Have the character talk to themselves

"Oh, what have you gotten yourself into John", I asked myself. I'd worked in marketing for years, but had no clue how to spin this. The blood would wash off, but getting an alibi was harder.

Or have someone talk to the character

Peter called out to me, "Hey John, what are you up to?" I didn't really want to talk to him, but couldn't find an excuse. "Hey Peter. Not much, just killing random people. Haha." Peter laughed. I was such a kidder.

Or have the character read something referring to themselves

I looked at my business card, "John Doe, marketing director." The graphic design was awful. Whoever designed that was going on the list. It was probably Peter. The only reason I hired him was because he married my sister.


Just have the POV character be introduced to a new person by a mutual acquaintance, they have a short exchange ("what do you do?" kind of stuff), then fairly quickly, the POV serial killer traps and kills that new person they just met.

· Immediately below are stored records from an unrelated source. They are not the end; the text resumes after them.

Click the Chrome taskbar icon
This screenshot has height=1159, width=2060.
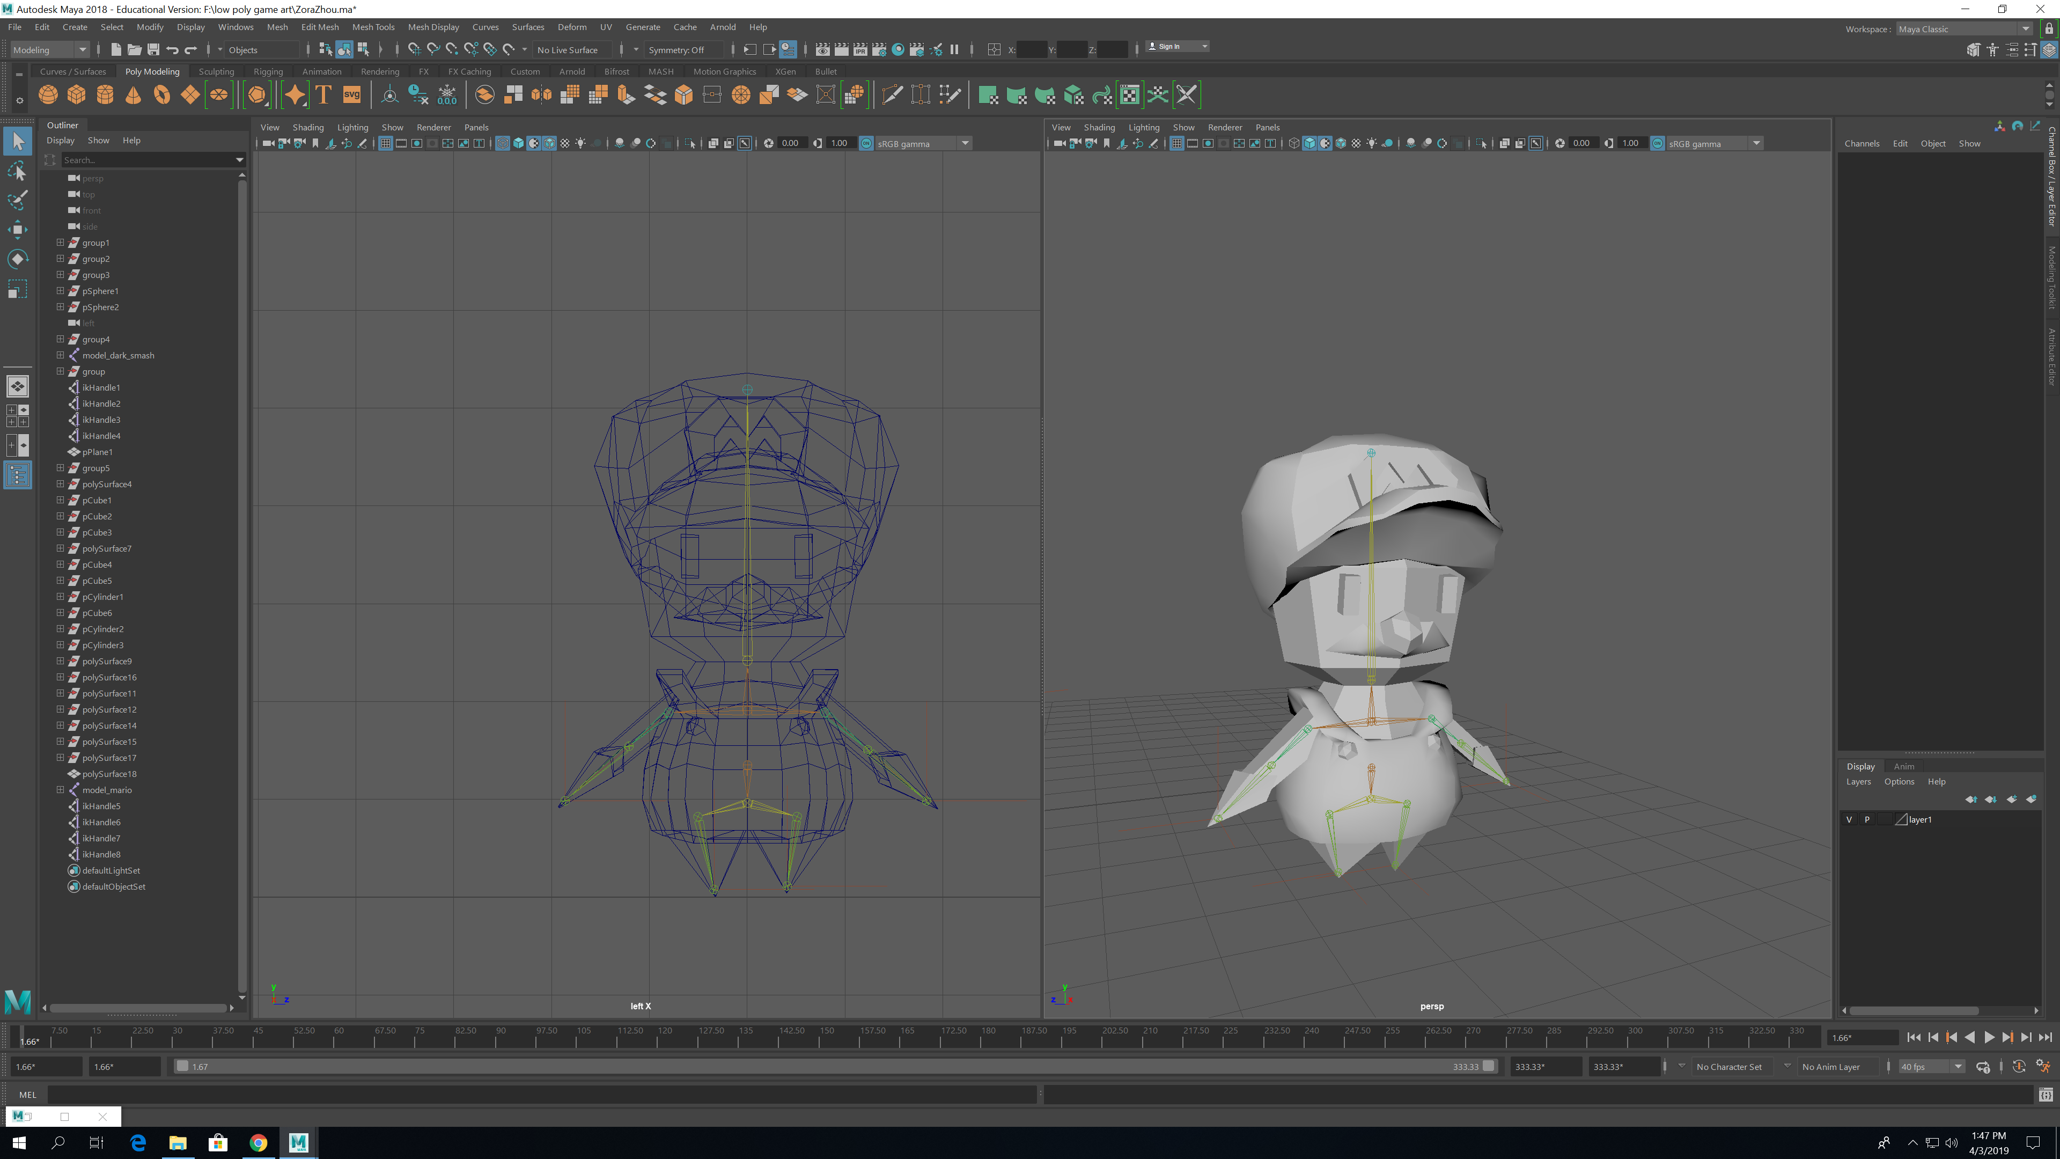(x=258, y=1142)
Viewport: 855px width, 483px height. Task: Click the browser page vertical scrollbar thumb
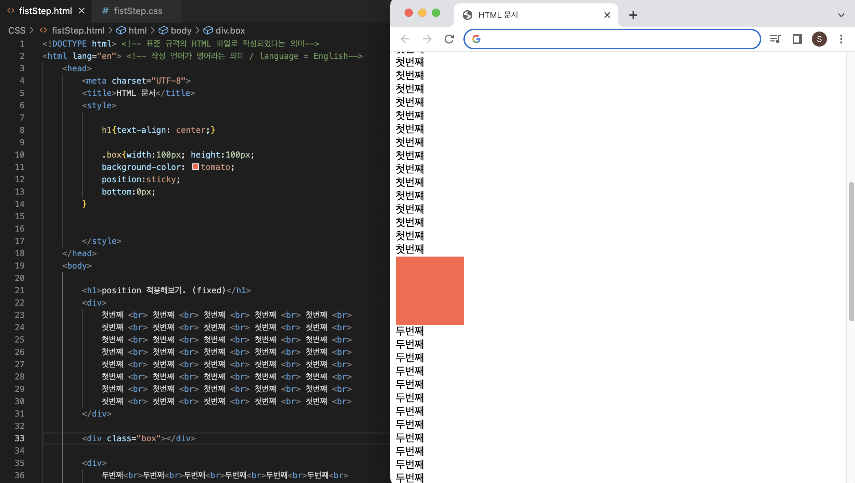tap(851, 252)
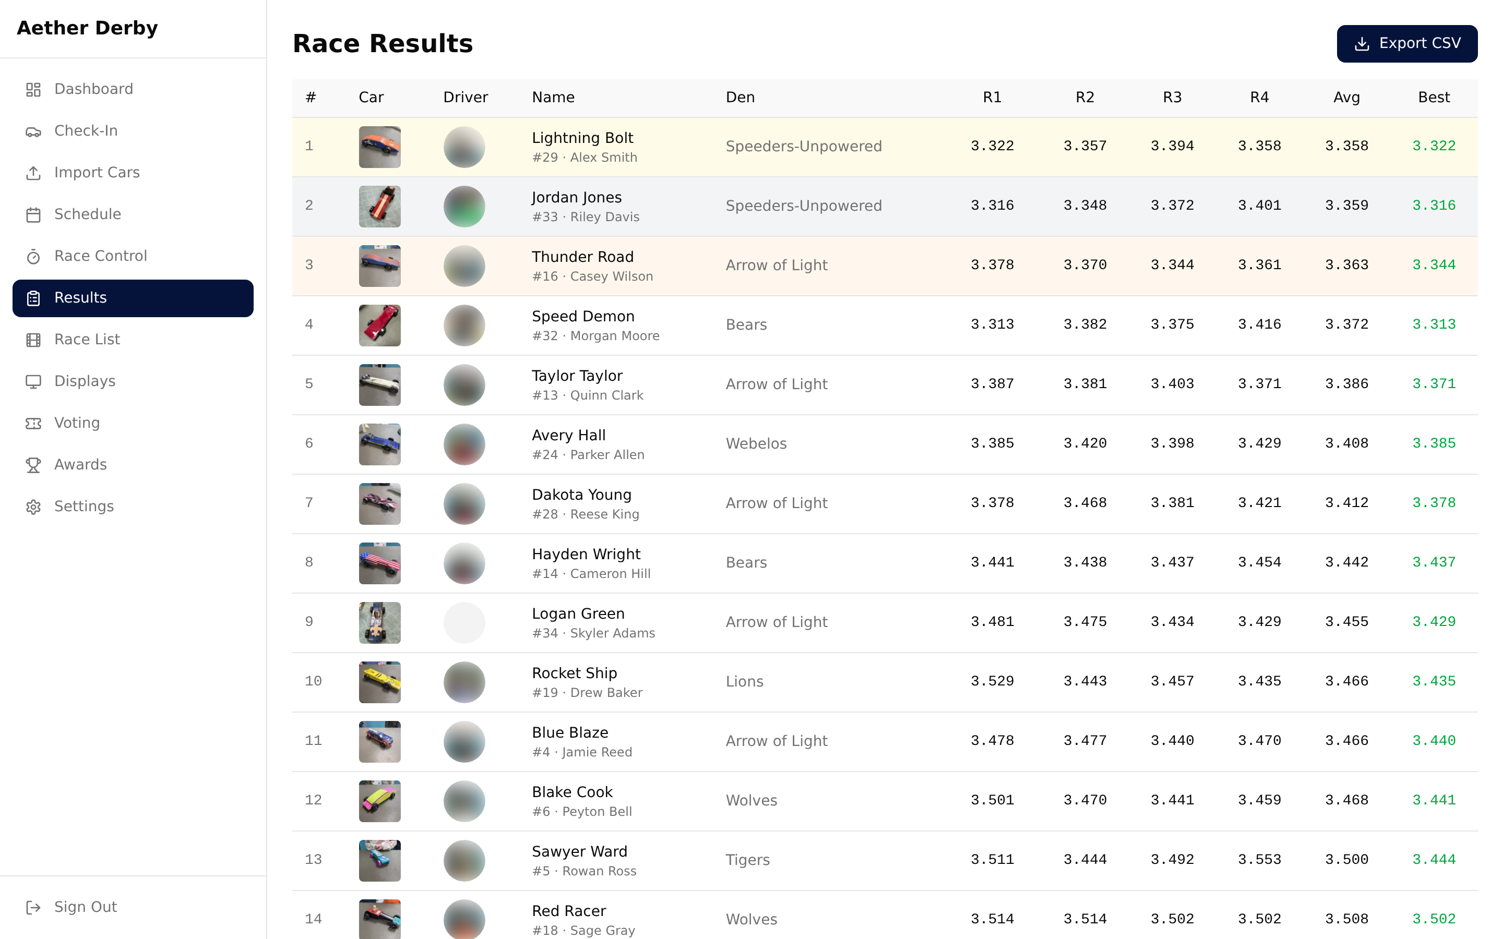The image size is (1503, 939).
Task: Select the Displays monitor icon
Action: pyautogui.click(x=33, y=381)
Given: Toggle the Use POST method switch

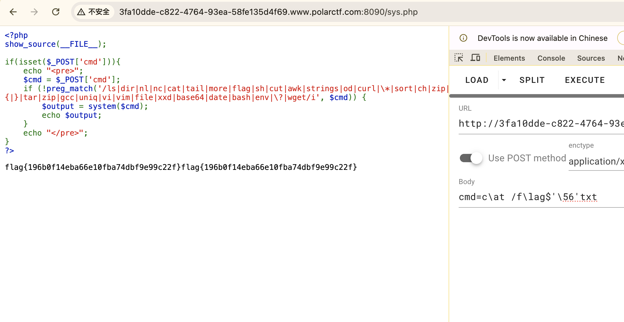Looking at the screenshot, I should (471, 158).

Perhaps it was part of their plan to meet them socially, so the victim would let their guard down.

Perhaps the POV character picked up the victim in a bar, something like that.


In a First Person narration, the character is the narrator, and hence can say anything they want to say, directly to the audience.

In fact, everything is addressed to the audience. Although, the "audience" to which the story is directed may or may not be your reader. Digressions into any set of side details could be the rambling of a crazy person, or could be clever tie-ins showing off the character's intricate intellect.

The question is not how to reveal information, but why.

If a murderer is writing anonymously, filling in details of his crimes that might not fully have been appreciated, mocking the police who have failed to catch him, then it would be difficult to justify revealing the character's name, or other personal details. (Unless he's supremely arrogant - "My name Johann Fiddle, and I grew up on [X] St of [Y]ville... But you still don't know enough to catch me!")

On the other hand, if the character is boasting to a soon-to-be victim, any information is on the table. Dead men tell no tales. ("Yes, I engraved my name on the knives I use to kill my victims. Don't worry, you'll got as close a look as you like soon enough. Closer, probably, then you'd like.")

An unhappy confession would have a different flavor, but might naturally include an early self-identification. ("My mother, Janine Fiddle, was a neglectful parent. Not neglectful enough, I'm afraid, because I lived through my childhood to become the monster that I am...")


Based on the topic and main character, this might be a good premise for a nameless protagonist. He might tell his victims variations on a made-up name.

They might be someone whose 'ordinariness' in appearance or disposition makes them un-remarkable – which is maybe the fascination of serial killers? They could be anybody.

If he lies to his victims, we'd meet him again and again as he improvises and learns – the persona becoming more confidant as more details are woven into his 'story'.

Ted Bundy pretended to be a cop, to need help carrying books, to be taking interviews with a tape recorder, etc. Many of his intended victims walked away because his stories didn't add up.